- Cover Prinz, Geschichte Bayerns - Piper
Die Geschichte Bayerns des Historikers Friedrich Prinz ist mittlerweile in der 5. Auflage erschienen (1. Auflage 1997) und hat als Begleitbuch zu einer gleichnamigen Fernsehreihe einige Verbreitung gefunden. Das Buch setzt mit der Präsenz der Römer seit dem 2. Jahrhundert v.Chr. ein. Die eigentliche bayrische Landesgeschichte lässt Prinz aber nach der Völkerwanderung im 6. und 7. Jahrhundert beginnen und von Tassilo III. bis Franz Josef Strauß reichen. Zum Glück belässt es Prinz nicht bei politikgeschichtlichen Herrscherportraits, obwohl ihm dieses Genre, wie vor allem das Kapitel über Maximilian Joseph Montgelas (1753- 1814) zeigt, besonders gut liegt. Abschnitte zur Wirtschafts-, Sozial- und Kulturgeschichte werden immer wieder eingeflochten, leider häufig nur rudimentär und unsystematisch. Die Auswirkungen wirtschaftlichen und sozialen Wandels auf die Politik werden, wie einst im Historismus des 19. Jahrhunderts üblich, in den Schatten geschichtsmächtiger Akteure gestellt. Dass dieser Ansatz für das Zeitalter des “politischen Massenmarktes” untauglich ist, scheint auch Prinz aufgefallen zu sein. So wird in den Kapiteln, die die Zeit vom Vormärz bis zur Gegenwart behandeln, die Personalisierung etwas zugunsten der politischen Sozialgeschichte zurückgefahren. Die Kultur bleibt bei Prinz dagegen weitgehend mit der Gesellschaft unverbunden, und wird zumeist auf Hervorbringungen der Hochkultur wie Baukunst, Literatur und Musik reduziert. Etwas seltsam ist, dass viele kulturelle Schöpfungen eher bewertet als analysiert werden, so als ob es einen Wettbewerb gegeben hätte, welches Land die schönsten Schlösser baut oder die populärsten Schriftsteller anzieht. Nach welchen Kriterien der Autor hier urteilt bleibt unklar.
Gesellschaftsgeschichtliches Gesamtbild oder völkerpsychologische Spekulation?
Die Verschmelzung der einzelnen Teildisziplinen, um ein gesellschaftsgeschichtliches Gesamtbild der behandelten Epochen zu zeichnen, leistet das eher narrativ und additiv ausgerichtete Buch nicht.
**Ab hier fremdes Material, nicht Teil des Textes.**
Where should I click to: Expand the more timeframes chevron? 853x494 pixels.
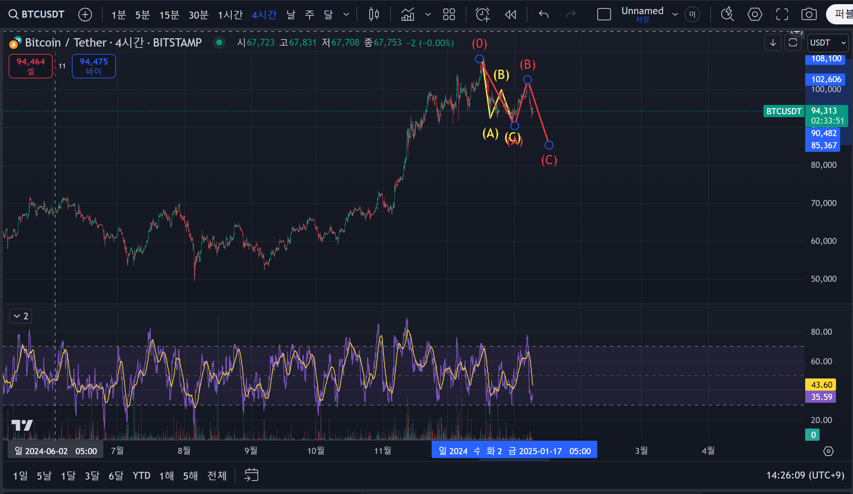(x=346, y=14)
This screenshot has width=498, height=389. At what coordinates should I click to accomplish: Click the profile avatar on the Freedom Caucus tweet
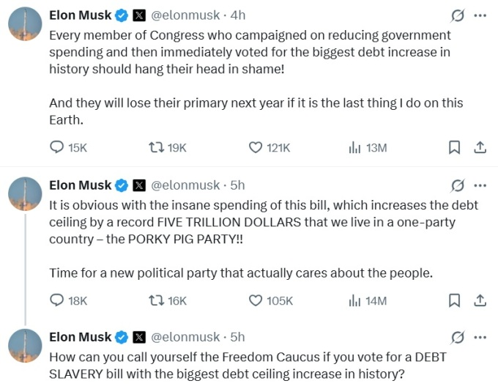click(24, 345)
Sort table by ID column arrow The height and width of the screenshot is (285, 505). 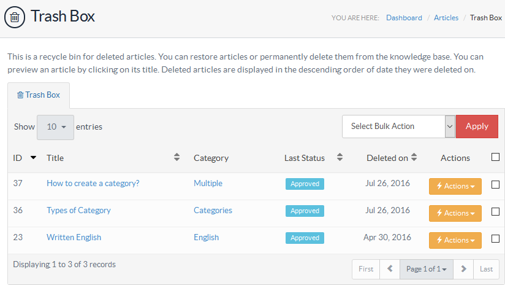(33, 158)
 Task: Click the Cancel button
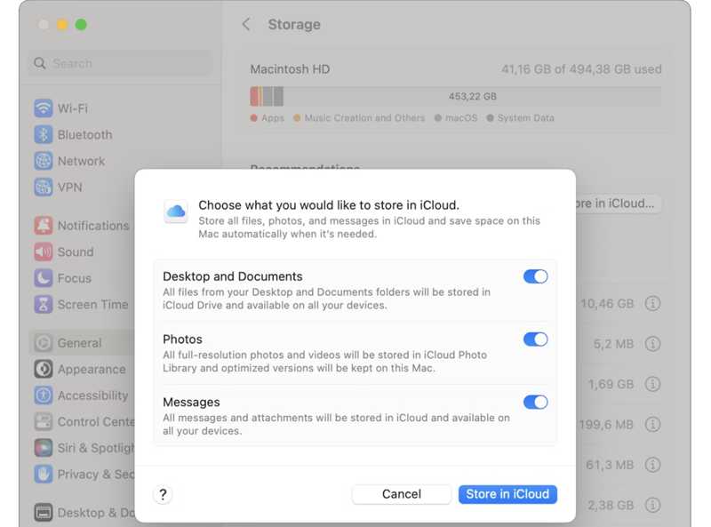click(x=401, y=494)
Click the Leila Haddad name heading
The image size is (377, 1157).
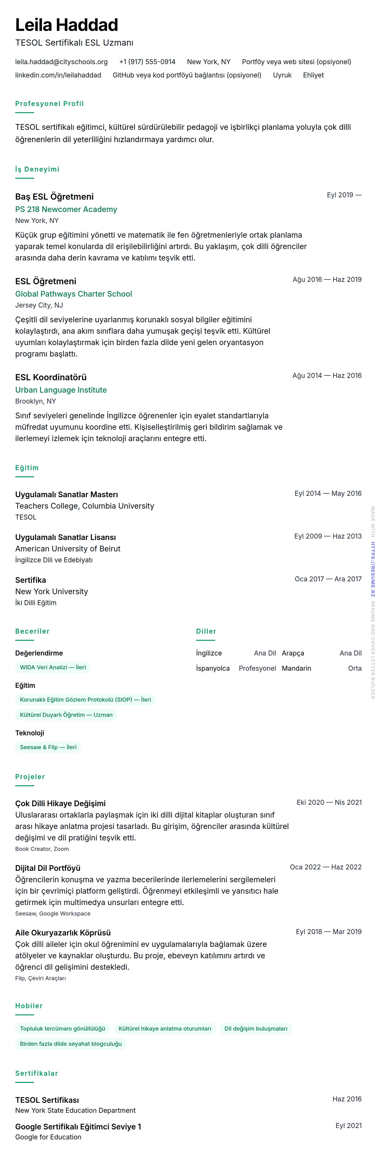[x=66, y=25]
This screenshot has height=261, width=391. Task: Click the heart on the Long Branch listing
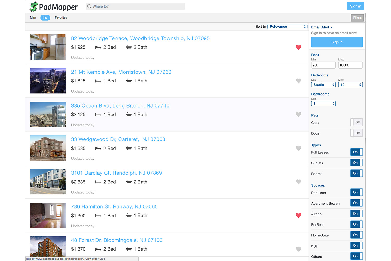tap(298, 114)
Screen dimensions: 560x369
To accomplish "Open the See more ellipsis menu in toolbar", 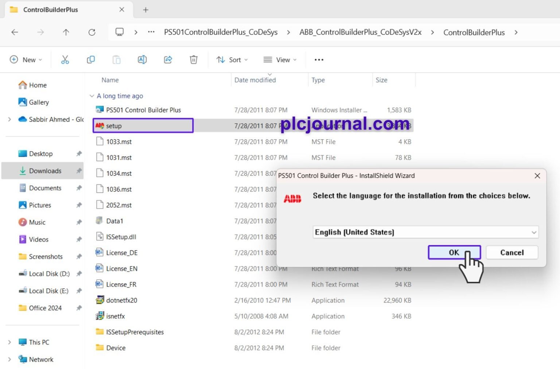I will coord(319,60).
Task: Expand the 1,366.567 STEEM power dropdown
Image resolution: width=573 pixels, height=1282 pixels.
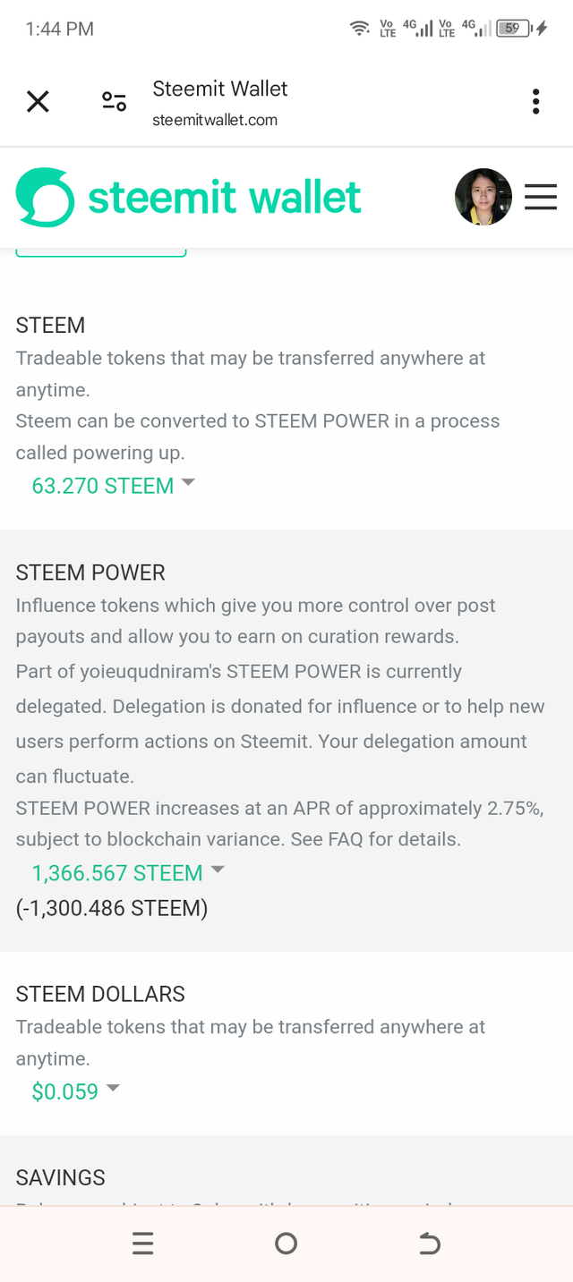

Die chronologische Anordnung der Kapitel ist übersichtlich, ihre interne Gliederung ist leider weniger systematisch angelegt. Dennoch zieht Prinz einen “roten Faden” durch die Landesgeschichte, den er in einem “bayrischen Sonderbewusstsein” erkennen will. Worin dies genau bestehen soll, bleibt schwammig, abgesehen von abgedroschenen Bemerkungen über die deftig-herzliche Wesensart der Bayern und das Lavieren zwischen Tradition und Moderne. Das erinnert doch sehr an einen peinlichen Politslogan, der den Freistaat einst zwischen “Laptop und Lederhose” verortete. Manch essentialistische Aussage könnte eher aus völkerpsychologischen Studien des 19. Jahrhunderts stammen, als aus der modernen landesgeschichtlichen Forschung. Zur Ehrenrettung des Buches muss man allerdings festhalten, dass die regionale und konfessionelle Vielfalt Bayerns nicht eingeebnet wird. Nachvollziehbar ist, dass die Städte, insbesondere München, stärker berücksichtigt werden als die Provinz. Sie haben als herrschaftliche, kulturelle und wirtschaftliche Zentren seit der Zeit der Renaissance an Bedeutung gewonnen. Bayern als rückständiges Agrarland ist nur die halbe (und zumeist preußische) Wahrheit.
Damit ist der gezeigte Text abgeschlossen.